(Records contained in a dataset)
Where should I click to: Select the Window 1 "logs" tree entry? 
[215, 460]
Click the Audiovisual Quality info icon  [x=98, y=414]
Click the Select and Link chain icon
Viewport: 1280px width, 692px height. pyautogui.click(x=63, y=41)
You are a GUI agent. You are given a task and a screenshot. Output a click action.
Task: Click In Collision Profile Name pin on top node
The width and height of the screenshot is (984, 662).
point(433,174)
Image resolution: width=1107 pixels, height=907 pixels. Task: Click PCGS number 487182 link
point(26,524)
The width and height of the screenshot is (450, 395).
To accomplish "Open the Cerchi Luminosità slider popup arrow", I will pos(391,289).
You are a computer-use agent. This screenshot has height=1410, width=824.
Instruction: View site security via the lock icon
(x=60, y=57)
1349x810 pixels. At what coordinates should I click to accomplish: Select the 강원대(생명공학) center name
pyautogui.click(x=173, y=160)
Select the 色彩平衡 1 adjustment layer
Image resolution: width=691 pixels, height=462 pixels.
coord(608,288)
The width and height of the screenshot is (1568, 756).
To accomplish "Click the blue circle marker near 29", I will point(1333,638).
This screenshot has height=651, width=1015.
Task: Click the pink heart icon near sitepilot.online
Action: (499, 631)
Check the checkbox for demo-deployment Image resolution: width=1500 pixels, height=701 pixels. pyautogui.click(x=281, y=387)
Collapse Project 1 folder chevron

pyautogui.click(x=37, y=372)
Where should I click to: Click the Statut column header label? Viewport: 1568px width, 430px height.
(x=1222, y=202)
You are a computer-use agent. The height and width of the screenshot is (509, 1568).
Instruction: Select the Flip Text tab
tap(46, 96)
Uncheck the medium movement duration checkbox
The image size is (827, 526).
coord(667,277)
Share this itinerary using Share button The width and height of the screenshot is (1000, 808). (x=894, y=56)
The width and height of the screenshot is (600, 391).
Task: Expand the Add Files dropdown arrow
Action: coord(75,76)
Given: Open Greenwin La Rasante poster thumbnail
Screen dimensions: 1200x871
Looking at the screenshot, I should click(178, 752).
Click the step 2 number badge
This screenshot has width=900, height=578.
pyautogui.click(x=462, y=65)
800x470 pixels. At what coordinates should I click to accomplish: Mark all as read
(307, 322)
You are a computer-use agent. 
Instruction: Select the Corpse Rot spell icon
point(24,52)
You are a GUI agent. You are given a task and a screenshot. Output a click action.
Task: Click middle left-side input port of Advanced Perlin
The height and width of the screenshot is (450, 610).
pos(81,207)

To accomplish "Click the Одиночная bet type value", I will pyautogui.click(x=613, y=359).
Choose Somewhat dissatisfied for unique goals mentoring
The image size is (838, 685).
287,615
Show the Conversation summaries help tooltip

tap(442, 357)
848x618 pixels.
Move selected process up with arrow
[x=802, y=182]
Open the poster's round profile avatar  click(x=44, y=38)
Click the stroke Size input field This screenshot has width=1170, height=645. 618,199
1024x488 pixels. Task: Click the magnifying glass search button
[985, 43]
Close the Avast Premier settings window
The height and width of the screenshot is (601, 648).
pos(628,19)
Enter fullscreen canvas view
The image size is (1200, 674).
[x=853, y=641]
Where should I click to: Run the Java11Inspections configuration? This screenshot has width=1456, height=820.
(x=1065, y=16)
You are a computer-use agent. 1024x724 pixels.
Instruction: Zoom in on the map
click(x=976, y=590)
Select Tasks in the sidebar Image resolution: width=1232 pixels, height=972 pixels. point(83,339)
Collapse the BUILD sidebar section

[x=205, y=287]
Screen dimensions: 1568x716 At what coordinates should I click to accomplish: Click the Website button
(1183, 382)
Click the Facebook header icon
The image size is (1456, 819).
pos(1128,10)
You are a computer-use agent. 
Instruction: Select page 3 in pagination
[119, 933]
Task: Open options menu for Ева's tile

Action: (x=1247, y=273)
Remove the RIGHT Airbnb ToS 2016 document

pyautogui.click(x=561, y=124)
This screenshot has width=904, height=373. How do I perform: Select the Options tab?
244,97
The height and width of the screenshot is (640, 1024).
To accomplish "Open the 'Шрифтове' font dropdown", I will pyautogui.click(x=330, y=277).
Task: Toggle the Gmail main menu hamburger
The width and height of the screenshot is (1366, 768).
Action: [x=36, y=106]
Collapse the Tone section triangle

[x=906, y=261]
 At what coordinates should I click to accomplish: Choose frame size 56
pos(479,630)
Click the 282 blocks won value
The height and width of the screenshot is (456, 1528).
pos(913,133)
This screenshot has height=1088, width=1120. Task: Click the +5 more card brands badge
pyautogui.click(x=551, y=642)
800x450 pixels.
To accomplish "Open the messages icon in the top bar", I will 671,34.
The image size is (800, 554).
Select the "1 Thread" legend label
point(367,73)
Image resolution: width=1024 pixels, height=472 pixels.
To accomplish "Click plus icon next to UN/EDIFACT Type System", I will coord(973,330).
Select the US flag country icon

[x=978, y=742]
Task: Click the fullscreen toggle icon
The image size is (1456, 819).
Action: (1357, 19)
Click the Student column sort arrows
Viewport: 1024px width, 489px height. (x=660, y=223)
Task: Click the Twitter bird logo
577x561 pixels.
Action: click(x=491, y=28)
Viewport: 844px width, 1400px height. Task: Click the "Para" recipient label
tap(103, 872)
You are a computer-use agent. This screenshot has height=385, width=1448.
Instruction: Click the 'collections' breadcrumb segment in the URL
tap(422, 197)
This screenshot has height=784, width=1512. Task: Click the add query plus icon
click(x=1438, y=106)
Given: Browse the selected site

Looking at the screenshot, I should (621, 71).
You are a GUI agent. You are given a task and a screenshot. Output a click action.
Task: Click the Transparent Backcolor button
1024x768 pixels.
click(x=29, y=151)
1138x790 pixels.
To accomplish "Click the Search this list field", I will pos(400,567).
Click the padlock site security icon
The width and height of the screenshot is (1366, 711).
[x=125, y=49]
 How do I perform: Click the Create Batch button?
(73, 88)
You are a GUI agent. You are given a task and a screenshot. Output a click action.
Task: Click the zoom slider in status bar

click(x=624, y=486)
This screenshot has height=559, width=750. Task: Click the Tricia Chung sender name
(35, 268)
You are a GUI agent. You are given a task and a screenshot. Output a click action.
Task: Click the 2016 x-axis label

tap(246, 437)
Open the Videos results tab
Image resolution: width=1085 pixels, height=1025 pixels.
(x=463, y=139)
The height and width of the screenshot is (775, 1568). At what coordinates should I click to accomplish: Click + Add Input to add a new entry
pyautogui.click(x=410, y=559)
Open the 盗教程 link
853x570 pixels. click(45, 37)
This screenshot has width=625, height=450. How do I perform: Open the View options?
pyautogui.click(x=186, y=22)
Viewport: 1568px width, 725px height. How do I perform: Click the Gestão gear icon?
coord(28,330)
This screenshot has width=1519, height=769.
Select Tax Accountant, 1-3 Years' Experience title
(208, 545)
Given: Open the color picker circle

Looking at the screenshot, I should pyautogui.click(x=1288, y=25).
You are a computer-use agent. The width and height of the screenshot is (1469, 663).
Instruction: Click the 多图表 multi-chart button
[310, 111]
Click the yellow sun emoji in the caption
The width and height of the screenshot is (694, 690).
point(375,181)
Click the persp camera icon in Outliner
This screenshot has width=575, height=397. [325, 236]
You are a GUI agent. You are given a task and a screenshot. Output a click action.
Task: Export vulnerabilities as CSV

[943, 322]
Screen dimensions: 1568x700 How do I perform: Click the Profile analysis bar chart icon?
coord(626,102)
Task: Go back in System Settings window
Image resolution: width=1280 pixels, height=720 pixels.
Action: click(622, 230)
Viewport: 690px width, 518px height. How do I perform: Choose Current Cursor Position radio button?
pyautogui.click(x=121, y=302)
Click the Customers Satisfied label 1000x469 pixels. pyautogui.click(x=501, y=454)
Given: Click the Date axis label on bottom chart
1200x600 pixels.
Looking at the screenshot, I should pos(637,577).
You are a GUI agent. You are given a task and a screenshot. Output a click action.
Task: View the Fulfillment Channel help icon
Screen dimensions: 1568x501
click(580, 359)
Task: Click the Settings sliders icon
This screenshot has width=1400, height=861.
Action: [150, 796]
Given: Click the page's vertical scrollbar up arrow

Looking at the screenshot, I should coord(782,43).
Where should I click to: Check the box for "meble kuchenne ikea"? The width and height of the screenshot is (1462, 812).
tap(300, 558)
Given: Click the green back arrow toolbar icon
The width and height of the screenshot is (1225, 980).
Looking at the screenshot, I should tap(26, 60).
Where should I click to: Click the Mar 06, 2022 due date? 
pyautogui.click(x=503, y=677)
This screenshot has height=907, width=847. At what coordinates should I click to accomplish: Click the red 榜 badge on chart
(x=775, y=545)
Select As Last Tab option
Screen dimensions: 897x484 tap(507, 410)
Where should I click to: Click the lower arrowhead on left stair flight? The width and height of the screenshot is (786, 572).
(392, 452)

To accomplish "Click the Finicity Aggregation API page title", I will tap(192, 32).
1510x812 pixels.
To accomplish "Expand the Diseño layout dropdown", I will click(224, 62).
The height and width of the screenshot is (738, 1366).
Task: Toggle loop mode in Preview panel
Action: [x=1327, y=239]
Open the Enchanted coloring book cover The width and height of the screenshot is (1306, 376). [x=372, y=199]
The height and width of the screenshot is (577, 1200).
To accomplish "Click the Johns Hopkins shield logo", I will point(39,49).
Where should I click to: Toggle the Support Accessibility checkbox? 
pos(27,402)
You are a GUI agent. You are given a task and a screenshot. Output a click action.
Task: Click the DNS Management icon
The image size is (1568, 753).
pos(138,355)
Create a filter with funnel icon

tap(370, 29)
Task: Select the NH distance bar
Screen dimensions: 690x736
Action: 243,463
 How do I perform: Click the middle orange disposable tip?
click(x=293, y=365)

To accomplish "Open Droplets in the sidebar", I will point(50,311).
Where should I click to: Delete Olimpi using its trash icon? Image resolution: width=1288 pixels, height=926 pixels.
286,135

### [Exercise instructions]
Copy out the part of the listing that begins with the line containing "1510x812 pixels." and ends with the line containing "I will point(39,49).", both lines included, reproducing each line without change.

### [The completed task]
1510x812 pixels.
To accomplish "Expand the Diseño layout dropdown", I will click(224, 62).
The height and width of the screenshot is (738, 1366).
Task: Toggle loop mode in Preview panel
Action: [x=1327, y=239]
Open the Enchanted coloring book cover The width and height of the screenshot is (1306, 376). [x=372, y=199]
The height and width of the screenshot is (577, 1200).
To accomplish "Click the Johns Hopkins shield logo", I will point(39,49).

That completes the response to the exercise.